Lithuanian Jewish Community chairwoman Faina Kukliansky told 15min.lt this sort of demonstration of the swastika is intolerable. “This flag offends me personally and the entire Jewish community. Even if they try to link it with the historical legacy of Lithuania, this symbol is associated by everyone with the crimes of Nazism. Why does it have to be demonstrated?”
She said International Holocaust Day had just been marked a few days earlier. Returning from Brussels where events were held to mark the day, Kukliansky said the ethical position of European Union leaders was clear: neo-Nazism and antisemitism will not be allowed to spread in democratic countries.
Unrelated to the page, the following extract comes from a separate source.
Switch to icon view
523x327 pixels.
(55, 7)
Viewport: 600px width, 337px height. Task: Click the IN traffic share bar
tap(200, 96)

[photo caption:] photo: Aurimas Šrubėnas/Faina Kukliansky, Lithuanian Jewish Community chairwoman
She said no one was trying to destroy the cultural or historical heritage of countries, and therefore there was no need to use this as cover for spreading ideas giving rise to ethnic discord. “If I travelled to India and saw on the wall of a home the symbol of the ancient swastika, I really wouldn’t demand the building be torn down. In the same way I don’t propose the destruction of Lithuanian cultural heritage treasures either. But people who publicly demonstrate the swastika are not just offending Jews, but all members of the democratic community. The crimes of Nazism, after all, didn’t just affect the Jewish people.”
Lack of Regulation
[offset text:] “That such things are allowed today doesn’t mean we have to accept them,” the representative of the Jewish community said.
Kukliansky said it wasn’t a normal situation in which such symbols may be publicly displayed and that this is allowed by Lithuanian law. “I am an attorney and may not comment upon laws or legal decisions, but we have to understand that laws change, new jurisprudence arises. That such things are allowed today doesn’t mean we have to accept them,” she said.
The Lithuanian Jewish community representative said it wasn’t really important which way the swastika was pointed or how it was stylized: “In the context of this period the meaning of the swastika symbol is clear to everyone. This is well understood by those who use it. The question that must be asked is what their goals and motives are for acting this way.”
[photo caption:] photo: Andrius Vaitkevičius/15min.lt Graffiti on a Jewish community building.
The woman noted the Lithuanian legislation was not in order. “I see that accountability for Holocaust denial isn’t regulated sufficiently in Lithuania. This situation needs to be changed and that is one of our main goals,” Kukliansky said.